3.8 Drug treatment modified the abundance of bacteria in immunocompromised mice
The abundance of intestinal flora of animals in each group affected by drugs was ranked at the taxonomic level of different species, such as phyla, class, order, family, genus, and species, and the influence of drugs on the structure and composition of intestinal flora was analyzed according to their abundance changes. Figure 8 shows the ranking results of the top 30 species at the phyla and species levels. The species with the highest abundance in all treatment groups were classified into the eight main microflora and only a few other microflora species (others).

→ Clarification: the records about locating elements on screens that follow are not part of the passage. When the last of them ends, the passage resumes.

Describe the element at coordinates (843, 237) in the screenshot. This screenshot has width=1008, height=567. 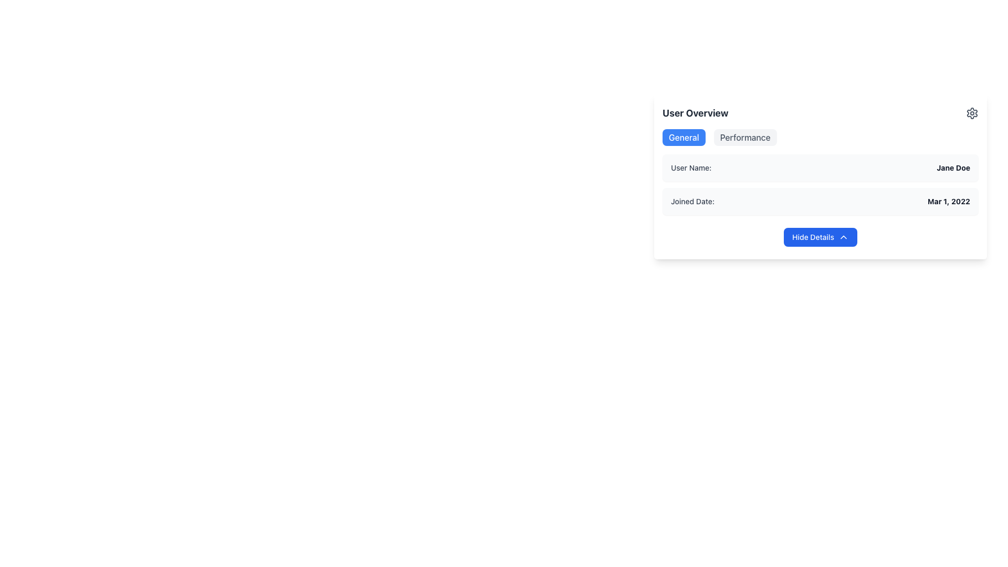
I see `the chevron-up icon on the blue 'Hide Details' button located at the bottom of the 'User Overview' card` at that location.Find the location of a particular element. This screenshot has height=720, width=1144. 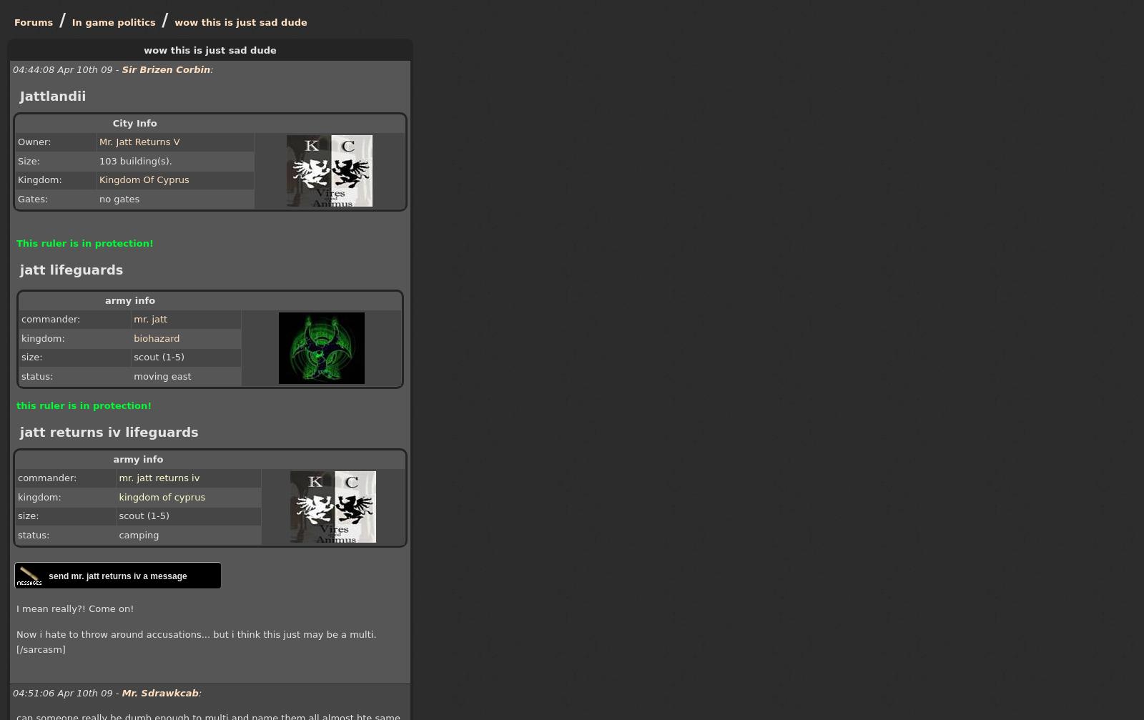

'Mr. Sdrawkcab' is located at coordinates (159, 692).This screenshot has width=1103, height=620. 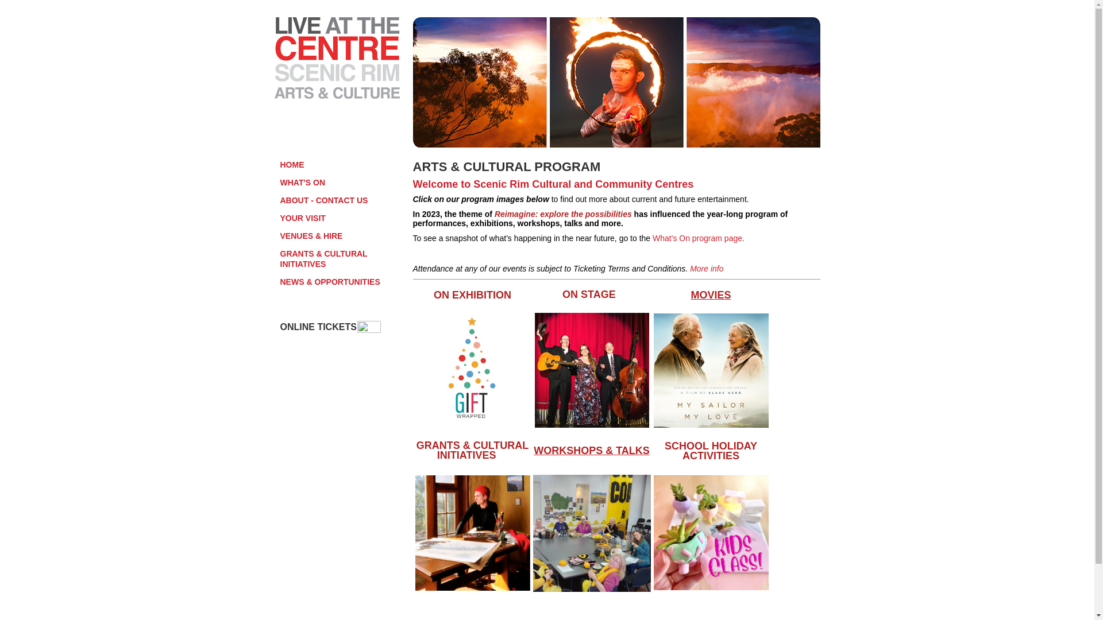 I want to click on 'ON EXHIBITION', so click(x=433, y=296). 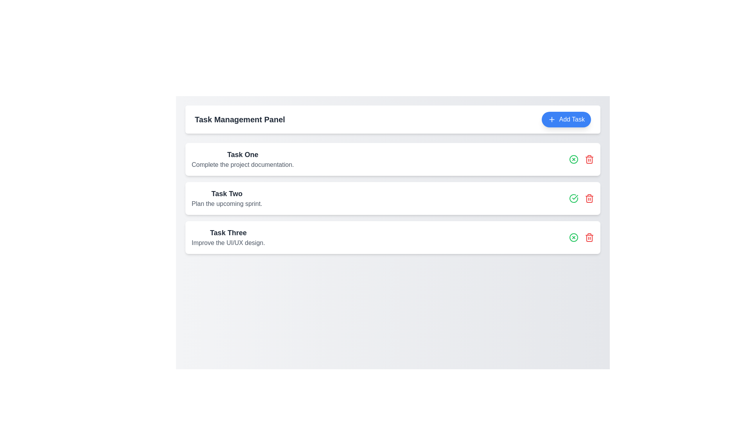 I want to click on the trash icon button located at the far right of the third row in the task list, so click(x=589, y=199). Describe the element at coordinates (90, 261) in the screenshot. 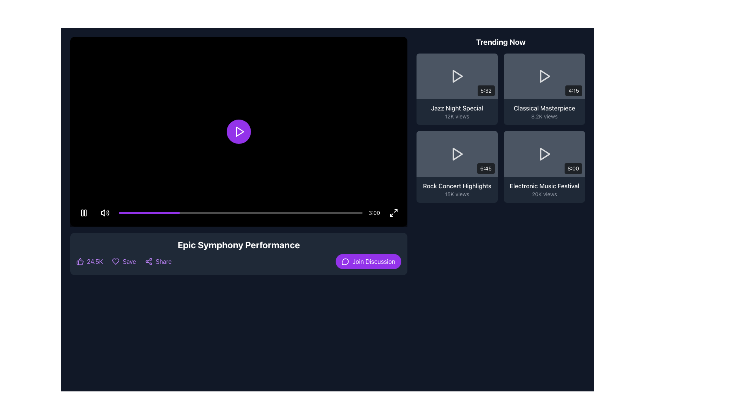

I see `the interactive button representing likes or upvotes for the video, located on the left side of the bar below the video area` at that location.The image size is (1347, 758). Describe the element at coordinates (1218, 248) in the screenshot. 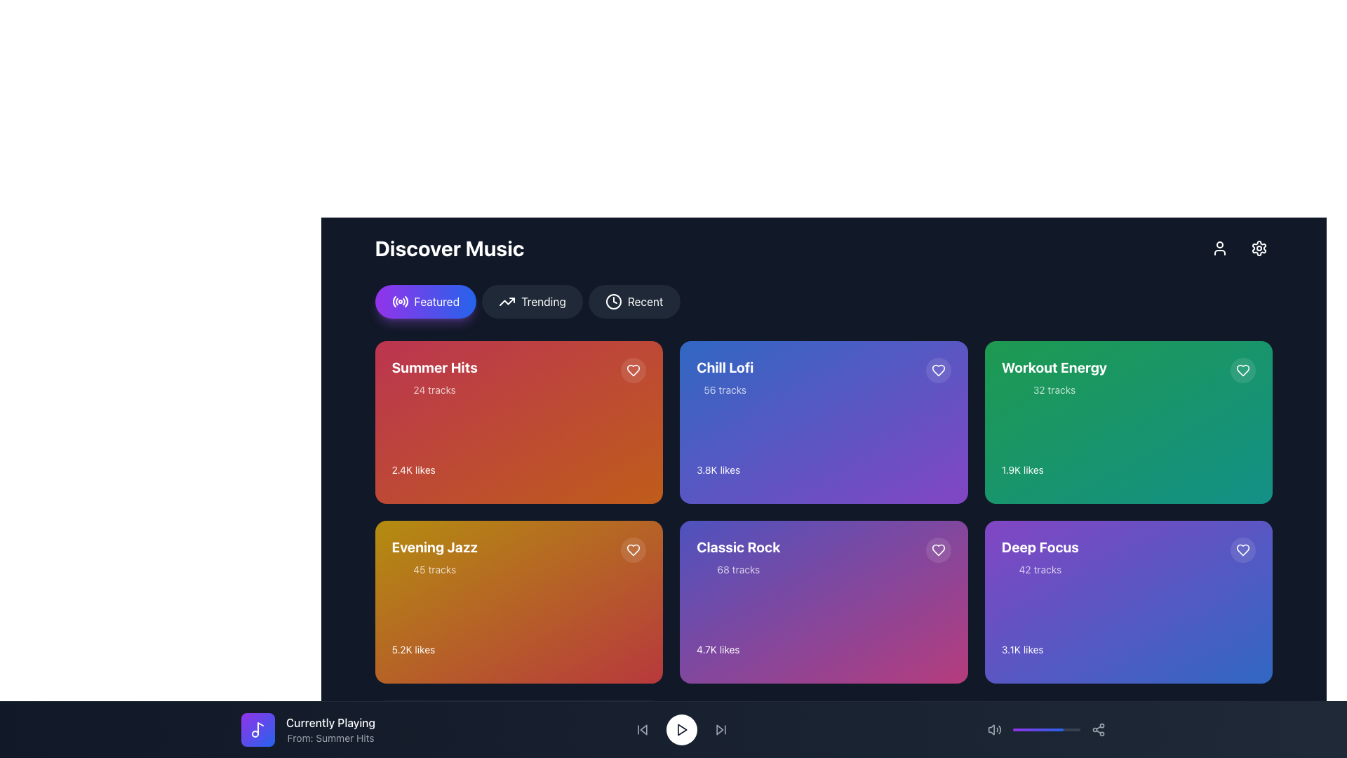

I see `the user silhouette button in the upper-right corner` at that location.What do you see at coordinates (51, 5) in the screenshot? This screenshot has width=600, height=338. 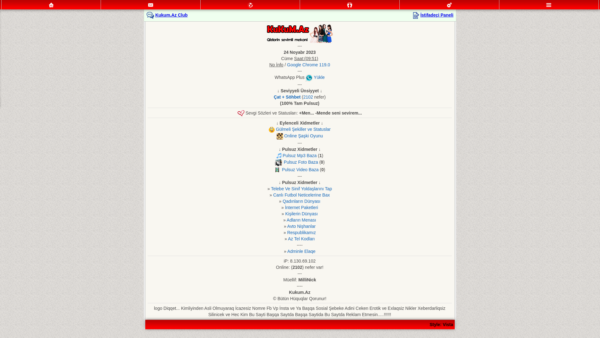 I see `'Ana Sehife'` at bounding box center [51, 5].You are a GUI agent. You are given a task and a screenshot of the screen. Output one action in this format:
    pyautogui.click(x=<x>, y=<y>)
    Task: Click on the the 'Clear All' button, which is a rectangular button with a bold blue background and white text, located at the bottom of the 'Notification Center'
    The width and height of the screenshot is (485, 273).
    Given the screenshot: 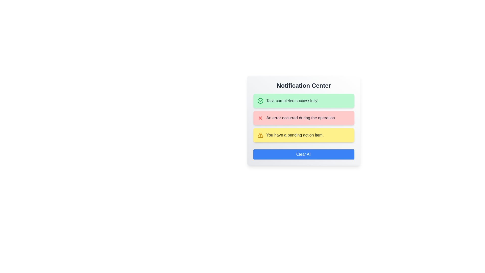 What is the action you would take?
    pyautogui.click(x=303, y=154)
    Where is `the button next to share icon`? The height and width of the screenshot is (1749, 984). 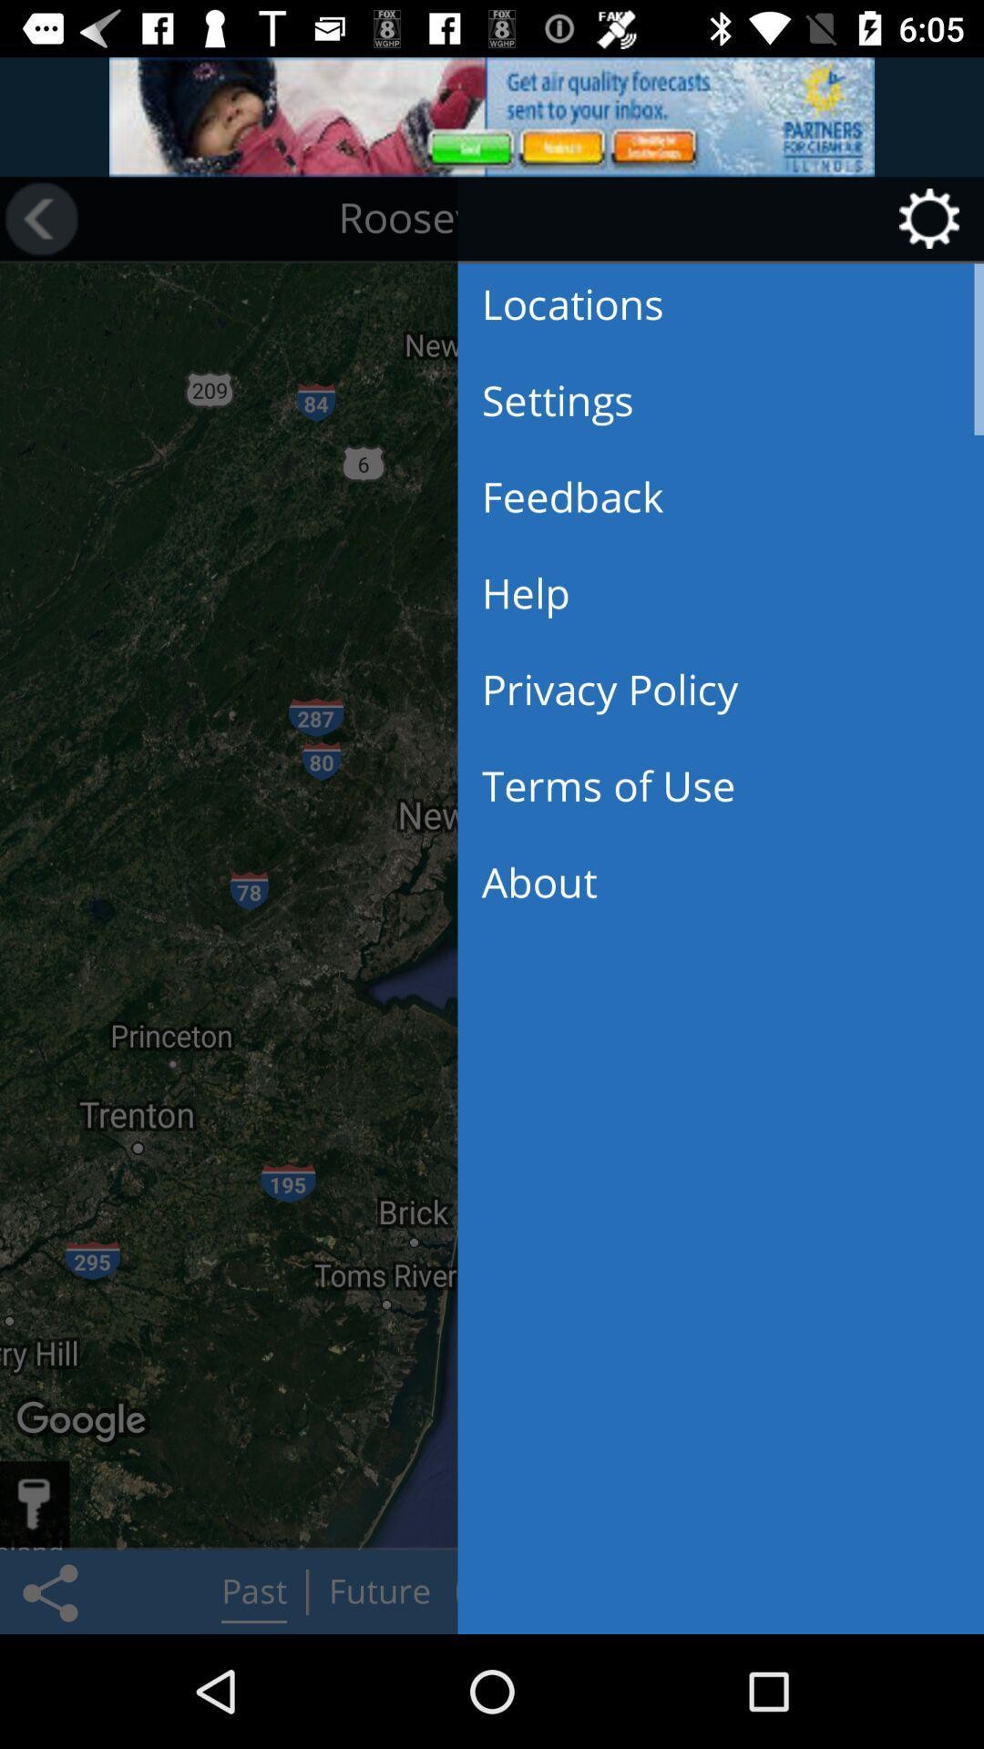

FIGURE 8. Effect of drugs on intestinal flora of mice ZUN C: zunyimyicn C; BLK: Blank control; CTX:Cyclophosphamide; ZDPS50: ZDPS 50 mg/kg/d; ZDPS200: ZDPS 200 mg/kg/d; ZHFA50: ZHFA 50 mg/kg/d; ZHFA200: ZHFA 50 mg/kg/d. The intestinal bacteria in the each group changed greatly at the genus level. The species abundance of the bacteria that accounted for the most of the total number of bacteria was arranged from high to lowthe community structure of different groups of mice varied at the genus level. Compared with CTX model mice, change of relative abundance of intestinal flora higher than 1 was defined as upregulation and lower than −1 as downregulation. Short chain fatty acids produced by the strain are shown in brackets.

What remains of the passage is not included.